Description of the task:
All entries that follow are to be written out verbatim.

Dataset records
□ □ □ □ □ □ □

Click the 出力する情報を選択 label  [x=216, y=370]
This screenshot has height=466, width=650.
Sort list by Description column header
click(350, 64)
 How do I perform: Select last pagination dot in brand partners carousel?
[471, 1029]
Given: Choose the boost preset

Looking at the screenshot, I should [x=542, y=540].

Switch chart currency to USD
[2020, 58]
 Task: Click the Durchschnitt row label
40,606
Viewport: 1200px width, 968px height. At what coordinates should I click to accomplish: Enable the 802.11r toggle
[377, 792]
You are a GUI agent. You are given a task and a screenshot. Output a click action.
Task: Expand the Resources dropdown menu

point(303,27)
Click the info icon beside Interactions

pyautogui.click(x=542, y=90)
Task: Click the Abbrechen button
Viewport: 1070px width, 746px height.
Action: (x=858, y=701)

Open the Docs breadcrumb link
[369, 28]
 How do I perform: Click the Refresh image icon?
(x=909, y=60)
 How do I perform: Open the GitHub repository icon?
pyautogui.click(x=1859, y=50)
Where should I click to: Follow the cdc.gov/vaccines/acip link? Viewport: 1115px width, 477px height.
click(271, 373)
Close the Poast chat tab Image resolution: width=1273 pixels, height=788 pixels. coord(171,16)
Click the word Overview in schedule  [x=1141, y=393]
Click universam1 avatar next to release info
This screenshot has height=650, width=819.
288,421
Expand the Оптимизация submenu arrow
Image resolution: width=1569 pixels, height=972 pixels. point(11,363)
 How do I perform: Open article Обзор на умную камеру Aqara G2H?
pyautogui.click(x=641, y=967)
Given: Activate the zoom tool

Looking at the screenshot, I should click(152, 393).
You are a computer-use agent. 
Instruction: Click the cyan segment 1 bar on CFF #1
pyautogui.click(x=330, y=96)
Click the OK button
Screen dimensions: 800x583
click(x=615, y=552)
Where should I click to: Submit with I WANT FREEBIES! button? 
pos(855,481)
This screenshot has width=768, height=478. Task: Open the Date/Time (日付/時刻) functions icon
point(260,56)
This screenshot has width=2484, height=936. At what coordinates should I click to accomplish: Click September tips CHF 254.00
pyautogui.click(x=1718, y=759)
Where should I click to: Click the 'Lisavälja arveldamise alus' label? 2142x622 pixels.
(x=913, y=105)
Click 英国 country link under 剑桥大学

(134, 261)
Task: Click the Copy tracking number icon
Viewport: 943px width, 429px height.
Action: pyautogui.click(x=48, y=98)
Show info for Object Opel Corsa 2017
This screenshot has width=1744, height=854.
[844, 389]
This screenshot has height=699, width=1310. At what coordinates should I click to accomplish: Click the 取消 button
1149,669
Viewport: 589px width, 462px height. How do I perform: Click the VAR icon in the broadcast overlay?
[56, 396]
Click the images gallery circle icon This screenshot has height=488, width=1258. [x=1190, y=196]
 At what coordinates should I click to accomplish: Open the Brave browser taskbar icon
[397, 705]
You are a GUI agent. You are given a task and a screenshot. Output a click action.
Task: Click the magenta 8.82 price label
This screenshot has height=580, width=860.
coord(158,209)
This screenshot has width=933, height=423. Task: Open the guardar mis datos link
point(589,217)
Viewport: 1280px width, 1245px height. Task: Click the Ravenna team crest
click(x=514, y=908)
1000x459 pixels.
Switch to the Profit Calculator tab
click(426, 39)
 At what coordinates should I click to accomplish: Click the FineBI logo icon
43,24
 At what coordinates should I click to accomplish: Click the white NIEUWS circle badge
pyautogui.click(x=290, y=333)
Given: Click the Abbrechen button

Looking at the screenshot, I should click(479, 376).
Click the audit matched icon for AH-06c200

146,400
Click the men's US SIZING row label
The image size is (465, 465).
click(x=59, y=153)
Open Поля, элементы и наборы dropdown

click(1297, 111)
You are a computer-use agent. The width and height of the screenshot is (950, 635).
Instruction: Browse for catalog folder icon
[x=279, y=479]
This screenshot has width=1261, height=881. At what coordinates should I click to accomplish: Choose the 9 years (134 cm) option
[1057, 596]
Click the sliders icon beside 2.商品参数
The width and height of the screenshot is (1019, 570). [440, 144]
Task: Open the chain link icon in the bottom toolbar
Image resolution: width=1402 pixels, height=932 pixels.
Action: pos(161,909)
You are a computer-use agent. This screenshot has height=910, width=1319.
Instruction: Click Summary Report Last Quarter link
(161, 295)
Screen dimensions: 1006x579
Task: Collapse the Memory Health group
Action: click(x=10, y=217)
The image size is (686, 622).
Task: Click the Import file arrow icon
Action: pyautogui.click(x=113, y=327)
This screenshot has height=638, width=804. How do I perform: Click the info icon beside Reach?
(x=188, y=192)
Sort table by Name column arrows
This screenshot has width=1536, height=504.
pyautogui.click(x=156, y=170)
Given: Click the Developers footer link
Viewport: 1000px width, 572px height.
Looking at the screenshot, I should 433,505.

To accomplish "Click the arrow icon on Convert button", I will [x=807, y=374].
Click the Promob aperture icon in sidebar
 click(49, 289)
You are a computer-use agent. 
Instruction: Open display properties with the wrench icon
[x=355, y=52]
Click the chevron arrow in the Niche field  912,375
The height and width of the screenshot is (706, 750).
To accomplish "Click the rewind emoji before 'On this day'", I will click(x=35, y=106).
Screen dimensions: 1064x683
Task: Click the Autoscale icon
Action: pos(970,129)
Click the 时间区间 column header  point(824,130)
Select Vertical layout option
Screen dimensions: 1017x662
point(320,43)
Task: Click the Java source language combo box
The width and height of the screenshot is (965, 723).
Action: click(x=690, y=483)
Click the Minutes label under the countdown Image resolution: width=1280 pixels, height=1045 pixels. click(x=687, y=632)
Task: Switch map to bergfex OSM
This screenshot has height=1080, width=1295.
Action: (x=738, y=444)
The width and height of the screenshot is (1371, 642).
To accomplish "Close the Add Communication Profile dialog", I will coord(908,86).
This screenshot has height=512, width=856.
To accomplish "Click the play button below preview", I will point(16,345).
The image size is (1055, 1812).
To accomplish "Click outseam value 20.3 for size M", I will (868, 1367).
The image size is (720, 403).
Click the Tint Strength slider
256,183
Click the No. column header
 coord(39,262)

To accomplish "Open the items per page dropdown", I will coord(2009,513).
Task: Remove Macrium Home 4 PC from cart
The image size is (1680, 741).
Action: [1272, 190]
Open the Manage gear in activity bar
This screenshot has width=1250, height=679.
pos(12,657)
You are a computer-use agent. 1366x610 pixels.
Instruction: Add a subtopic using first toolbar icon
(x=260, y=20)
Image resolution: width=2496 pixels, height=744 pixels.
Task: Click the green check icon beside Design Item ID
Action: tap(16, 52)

□ □ □ □ □ □ □

Answer for the task:
Click the 出力する情報を選択 label  [x=216, y=370]
This screenshot has height=466, width=650.
Sort list by Description column header
click(350, 64)
 How do I perform: Select last pagination dot in brand partners carousel?
[471, 1029]
Given: Choose the boost preset

Looking at the screenshot, I should [x=542, y=540].

Switch chart currency to USD
[2020, 58]
 Task: Click the Durchschnitt row label
40,606
Viewport: 1200px width, 968px height. At what coordinates should I click to accomplish: Enable the 802.11r toggle
[377, 792]
You are a GUI agent. You are given a task and a screenshot. Output a click action.
Task: Expand the Resources dropdown menu

point(303,27)
Click the info icon beside Interactions

pyautogui.click(x=542, y=90)
Task: Click the Abbrechen button
Viewport: 1070px width, 746px height.
Action: (x=858, y=701)

Open the Docs breadcrumb link
[369, 28]
 How do I perform: Click the Refresh image icon?
(x=909, y=60)
 How do I perform: Open the GitHub repository icon?
pyautogui.click(x=1859, y=50)
Where should I click to: Follow the cdc.gov/vaccines/acip link? Viewport: 1115px width, 477px height.
click(271, 373)
Close the Poast chat tab Image resolution: width=1273 pixels, height=788 pixels. coord(171,16)
Click the word Overview in schedule  [x=1141, y=393]
Click universam1 avatar next to release info
This screenshot has height=650, width=819.
288,421
Expand the Оптимизация submenu arrow
Image resolution: width=1569 pixels, height=972 pixels. point(11,363)
 How do I perform: Open article Обзор на умную камеру Aqara G2H?
pyautogui.click(x=641, y=967)
Given: Activate the zoom tool

Looking at the screenshot, I should click(152, 393).
You are a computer-use agent. 
Instruction: Click the cyan segment 1 bar on CFF #1
pyautogui.click(x=330, y=96)
Click the OK button
Screen dimensions: 800x583
click(x=615, y=552)
Where should I click to: Submit with I WANT FREEBIES! button? 
pos(855,481)
This screenshot has width=768, height=478. Task: Open the Date/Time (日付/時刻) functions icon
point(260,56)
This screenshot has width=2484, height=936. At what coordinates should I click to accomplish: Click September tips CHF 254.00
pyautogui.click(x=1718, y=759)
Where should I click to: Click the 'Lisavälja arveldamise alus' label? 2142x622 pixels.
(x=913, y=105)
Click 英国 country link under 剑桥大学

(134, 261)
Task: Click the Copy tracking number icon
Viewport: 943px width, 429px height.
Action: pyautogui.click(x=48, y=98)
Show info for Object Opel Corsa 2017
This screenshot has width=1744, height=854.
[844, 389]
This screenshot has height=699, width=1310. At what coordinates should I click to accomplish: Click the 取消 button
1149,669
Viewport: 589px width, 462px height. How do I perform: Click the VAR icon in the broadcast overlay?
[56, 396]
Click the images gallery circle icon This screenshot has height=488, width=1258. [x=1190, y=196]
 At what coordinates should I click to accomplish: Open the Brave browser taskbar icon
[397, 705]
You are a GUI agent. You are given a task and a screenshot. Output a click action.
Task: Click the magenta 8.82 price label
This screenshot has height=580, width=860.
coord(158,209)
This screenshot has width=933, height=423. Task: Open the guardar mis datos link
point(589,217)
Viewport: 1280px width, 1245px height. Task: Click the Ravenna team crest
click(x=514, y=908)
1000x459 pixels.
Switch to the Profit Calculator tab
click(426, 39)
 At what coordinates should I click to accomplish: Click the FineBI logo icon
43,24
 At what coordinates should I click to accomplish: Click the white NIEUWS circle badge
pyautogui.click(x=290, y=333)
Given: Click the Abbrechen button

Looking at the screenshot, I should click(479, 376).
Click the audit matched icon for AH-06c200

146,400
Click the men's US SIZING row label
The image size is (465, 465).
click(x=59, y=153)
Open Поля, элементы и наборы dropdown

click(1297, 111)
You are a computer-use agent. The width and height of the screenshot is (950, 635).
Instruction: Browse for catalog folder icon
[x=279, y=479]
This screenshot has width=1261, height=881. At what coordinates should I click to accomplish: Choose the 9 years (134 cm) option
[1057, 596]
Click the sliders icon beside 2.商品参数
The width and height of the screenshot is (1019, 570). [440, 144]
Task: Open the chain link icon in the bottom toolbar
Image resolution: width=1402 pixels, height=932 pixels.
Action: pos(161,909)
You are a computer-use agent. This screenshot has height=910, width=1319.
Instruction: Click Summary Report Last Quarter link
(161, 295)
Screen dimensions: 1006x579
Task: Collapse the Memory Health group
Action: click(x=10, y=217)
The image size is (686, 622).
Task: Click the Import file arrow icon
Action: pyautogui.click(x=113, y=327)
This screenshot has height=638, width=804. How do I perform: Click the info icon beside Reach?
(x=188, y=192)
Sort table by Name column arrows
This screenshot has width=1536, height=504.
pyautogui.click(x=156, y=170)
Given: Click the Developers footer link
Viewport: 1000px width, 572px height.
Looking at the screenshot, I should 433,505.

To accomplish "Click the arrow icon on Convert button", I will [x=807, y=374].
Click the Promob aperture icon in sidebar
 click(49, 289)
You are a computer-use agent. 
Instruction: Open display properties with the wrench icon
[x=355, y=52]
Click the chevron arrow in the Niche field  912,375
The height and width of the screenshot is (706, 750).
To accomplish "Click the rewind emoji before 'On this day'", I will click(x=35, y=106).
Screen dimensions: 1064x683
Task: Click the Autoscale icon
Action: pos(970,129)
Click the 时间区间 column header  point(824,130)
Select Vertical layout option
Screen dimensions: 1017x662
point(320,43)
Task: Click the Java source language combo box
The width and height of the screenshot is (965, 723).
Action: click(x=690, y=483)
Click the Minutes label under the countdown Image resolution: width=1280 pixels, height=1045 pixels. click(x=687, y=632)
Task: Switch map to bergfex OSM
This screenshot has height=1080, width=1295.
Action: (x=738, y=444)
The width and height of the screenshot is (1371, 642).
To accomplish "Close the Add Communication Profile dialog", I will coord(908,86).
This screenshot has height=512, width=856.
To accomplish "Click the play button below preview", I will point(16,345).
The image size is (1055, 1812).
To accomplish "Click outseam value 20.3 for size M", I will (868, 1367).
The image size is (720, 403).
Click the Tint Strength slider
256,183
Click the No. column header
 coord(39,262)

To accomplish "Open the items per page dropdown", I will coord(2009,513).
Task: Remove Macrium Home 4 PC from cart
The image size is (1680, 741).
Action: [1272, 190]
Open the Manage gear in activity bar
This screenshot has width=1250, height=679.
pos(12,657)
You are a computer-use agent. 1366x610 pixels.
Instruction: Add a subtopic using first toolbar icon
(x=260, y=20)
Image resolution: width=2496 pixels, height=744 pixels.
Task: Click the green check icon beside Design Item ID
Action: tap(16, 52)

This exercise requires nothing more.